Ceremonial stairs where religious events were staged

Beside the lower stairs is a heavy limestone kernos, or altar, in the form of a disc with 34 hollows around the rim and a larger one in the center. No one knows how this altar was used. Some have theorized that, at harvest time, the first fruits of the various crops were put into the hollows as offerings to the fertility goddess.

Stone kernos for offerings to the gods

In whatever way the Minoans might have used the stone, it probably had a sacred function. Just south of the kernos, archeologists uncovered an apartment with benches and cult objects. They determined that this was a religious shrine.

Many areas of the palace had nothing to do with royal doings, celebrations or ceremonies. In fact, most of the complex seemed devoted to what the Minoans did best: commerce. Around the northern court were store rooms, workshops and an oil-press. Behind the portico on the eastern side was a series of store rooms with drainage culverts and low terraces for placing pithoi (large storage jars).

One of many store rooms on the west side of the courtyard

Scattered round the palace grounds were giant jars that once filled the numerous palace store rooms. When you start adding up the jars and the storage rooms, it is amazing to calculate the amount of foodstuffs kept at Malia.

Giant pythos jar from the store rooms

On the southwest end of the palace were two rows of silos, which were probably granaries. The south wing was occupied mainly by workshops, where craftsmen manufactured bronze tools and weapons, jewelry of gold and precious stones, ivory objects, and many other products sold at trade ports throughout the Mediterranean Sea. Unlike the luxurious European palaces of later times, which were designed for royalty comfort, Minoan palaces are more like business headquarters.

Around the palace complex there was large city, which was also devoted to the commercial goals of the Minoan empire. This is what gave even common craftsmen, traders and sailors a lifestyle more comfortable than most of the world’s population at that time. Several neighborhoods have been excavated (something we did not see at Knossos), which makes Malia a very interesting place to visit. Under a huge protective structure west of the palace, an ongoing neighborhood excavation reveals how the “regular folks” lived.

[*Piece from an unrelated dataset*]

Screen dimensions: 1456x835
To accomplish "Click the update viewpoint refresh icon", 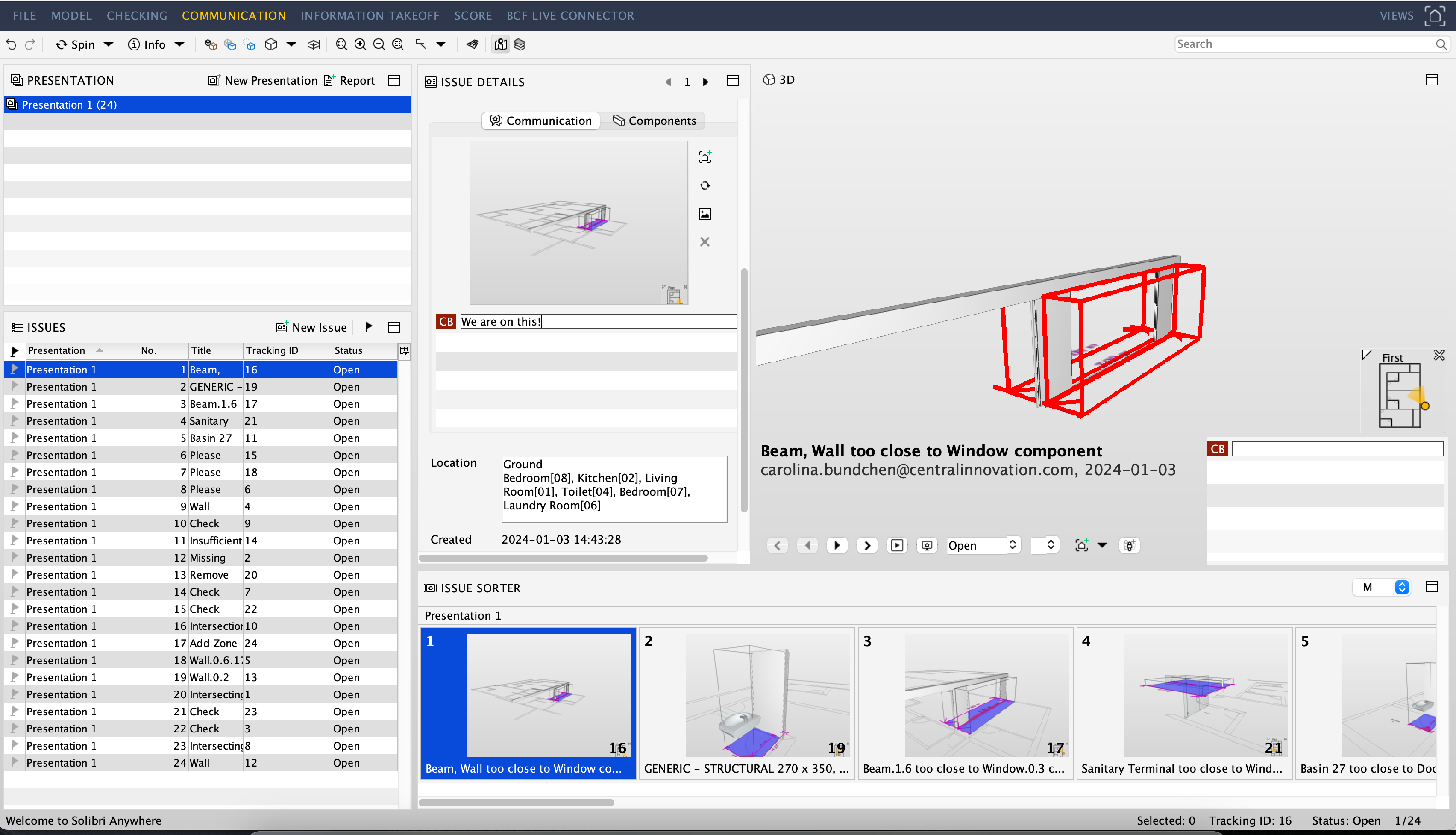I will click(x=705, y=185).
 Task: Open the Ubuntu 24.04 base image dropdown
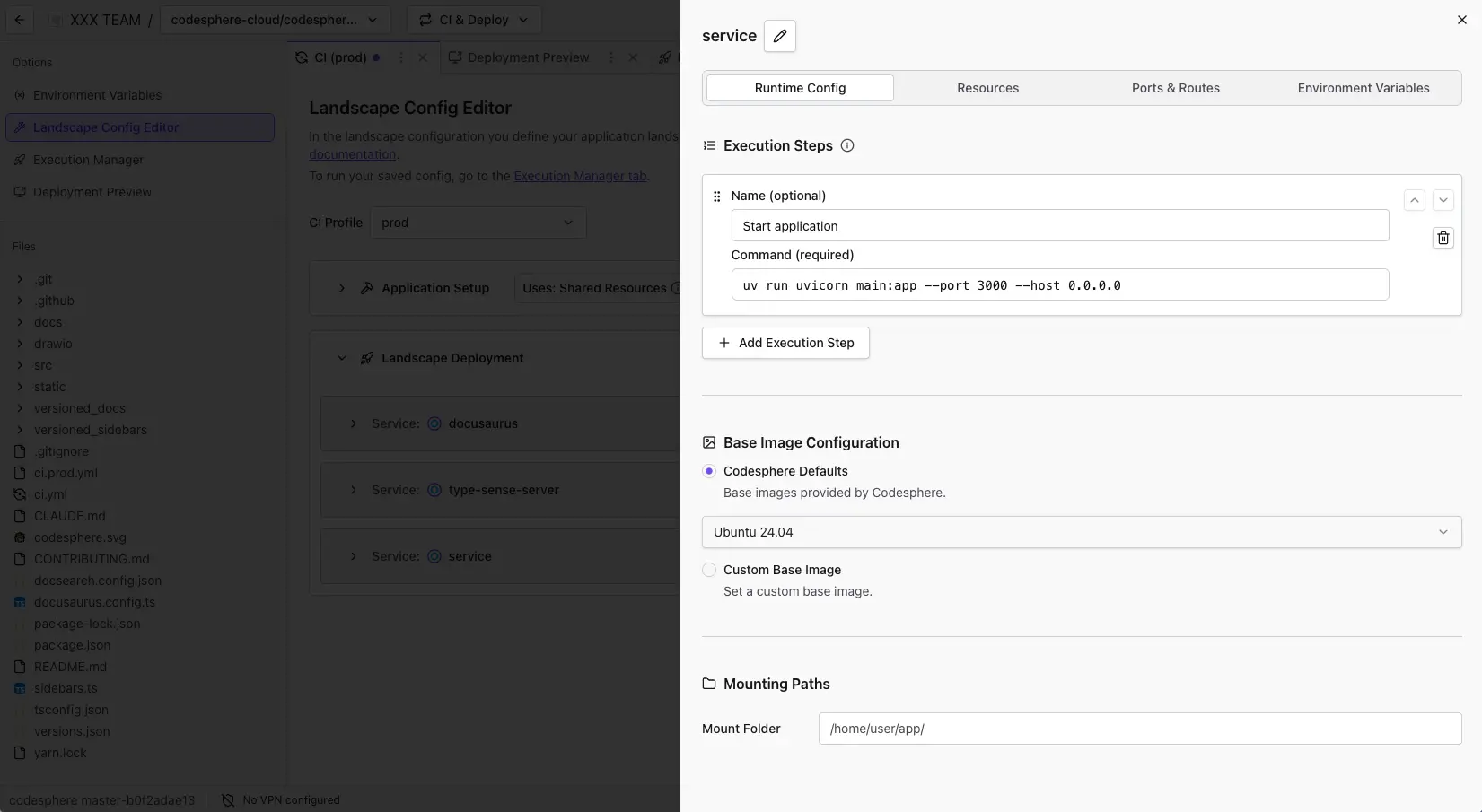pos(1081,531)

Excavation of a working neighborhood not far from the palace

The houses were built with mud brick or “wattle and daub” (clay stucco over reeds woven between wooden posts). Surprisingly, many of the homes had two stories and rather large rooms. Some had porches and terraces, where the owners could sit and enjoy the cool evening breeze from the sea. The streets were narrow, but not unlike some of the lanes in Koutouloufari, where we were living. There were pottery and metal working shops near the homes of the craftsmen. Like the palace itself, this neighborhood seemed to be devoted to production and commerce.

We spent more time walking through other neighborhoods near the palace. Some had grand homes with stone walls, others did not. When we left them, we had a better appreciation for the rich tapestry of life during the Minoan period. These ancient people lived and worked in communities. They traded goods and services to earn a living, and they enjoyed festivals and the company of friends. In the most important ways, they were not very different from us.